Senator Cory Booker is asking his colleagues to cool off the rhetoric aimed at China after the US shot down a spy balloon over the weekend and a four-star US general predicted that war with the rival superpower was inevitable.
The New Jersey Democrat spoke Sunday on NBC’s Meet the Press with Chuck Todd. During the interview, he knocked what he said was a growing “drumbeat” or “rush” to conflict with the People’s Republic of China that was unhealthy and ran the risk of souring peaceful alternatives.
His remarks came in response to a question from Mr Todd asking him to declare whether he was prepared to support “whatever it takes to prepare for war with China over Taiwan”.
The US and many other countries consider Taiwan to be an independent country, as, crucially, does Taiwan’s government.
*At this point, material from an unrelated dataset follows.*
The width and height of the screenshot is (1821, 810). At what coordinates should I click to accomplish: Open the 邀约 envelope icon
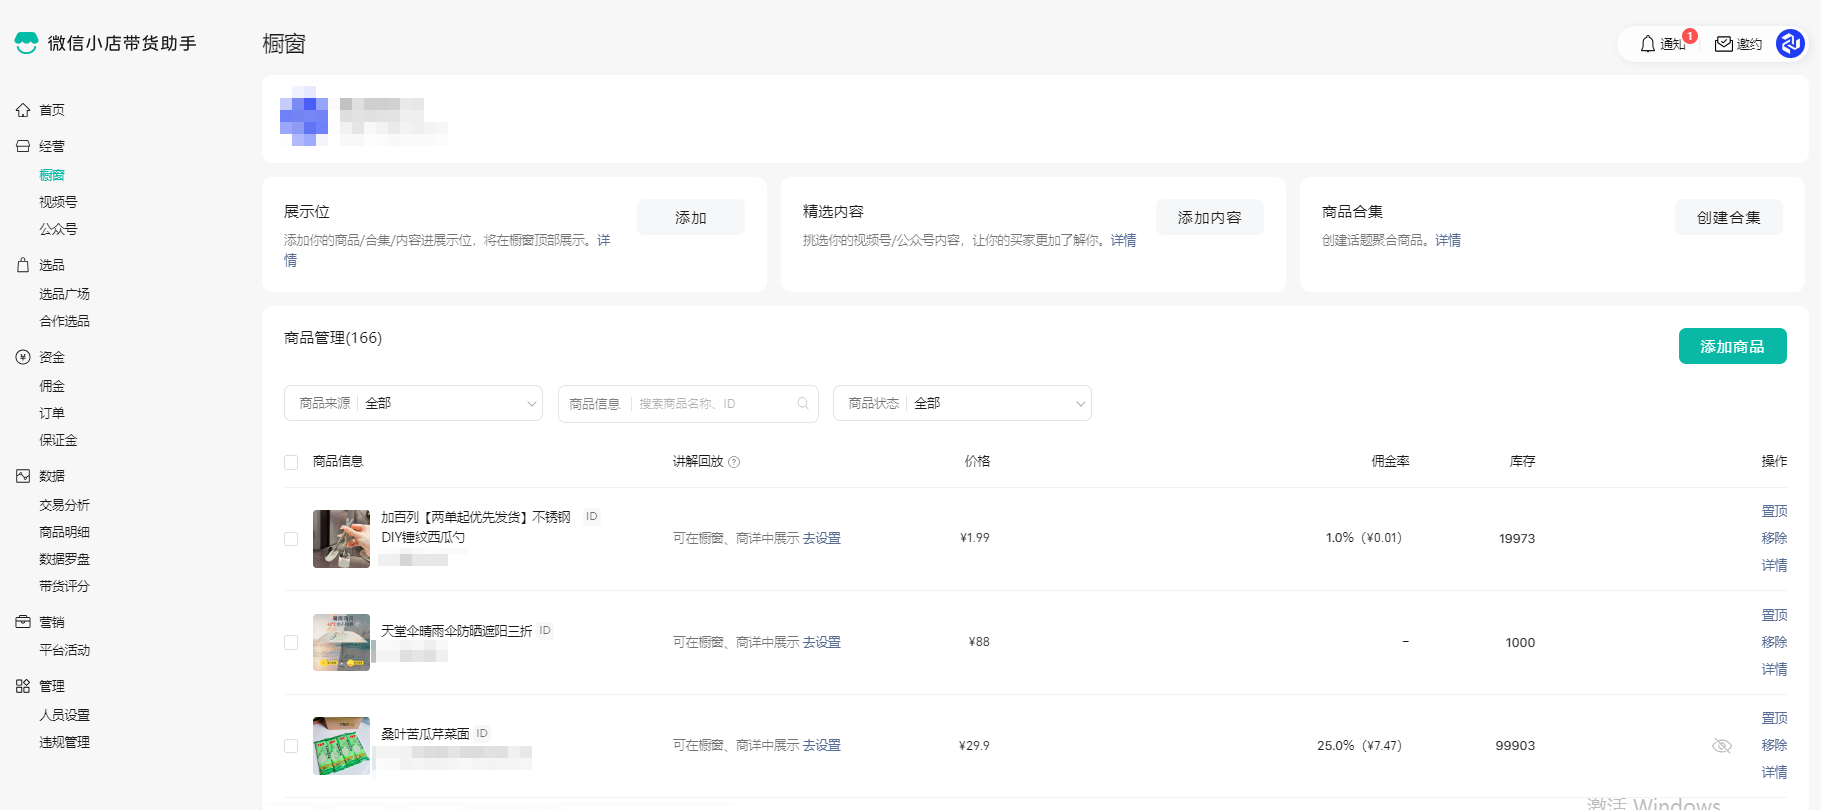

China, on the other hand, views Taiwan as part of its territory and regularly threatens other countries for maintaining diplomatic ties with Taiwan’s government.
“I'm... a believer that strong diplomacy can work to counter Chinese aggression,” Mr Booker said on Sunday, adding: “[T]his rush, or a drumbeat, to war is really problematic to me when there are a whole bunch of other options.”
Mr Booker went on to praise Joe Biden and his administration for pursuing those other options, telling Mr Todd that Mr Biden “has been reaching out across the aisle and finding good ways to counter and check China's aggressions, China's espionage, but also to look at ways to strengthen ties with China that enable us to better keep them at the table”.
It was a series of comments that served as a counterbalance to shocking statements from hawkish conservatives including a top Air Force general as well as the new chairman of the House Foreign Affairs Committee, Michael McCaul.
A memo first reported two weeks ago by NBC News written by four-star Gen Mike Minihan of Air Mobility Command warned that the US would be at war with the PRC by 2025, a prediction that was echoed by Mr McCaul on Fox News hours later.
"I hope he's wrong," the congressman said of Gen Minihan’s prediction. "I think he's right though, unfortunately."
Those statements rippled through the media and sparked a wave of condemnations in Chinese media, and would serve as a backdrop to news that broke this weekend of a Chinese surveillance balloon being spotted at a low altitude over the continental US. The surveillance craft, which officials in Beijing confirmed was of Chinese origin, would be shot down by US forces on Saturday.
That incident would spark another round of condemnations from Beijing and appears to have also resulted in US Secretary of State Antony Blinken postponing a diplomatic trip to the country, a sign of the continued souring of US-China relations.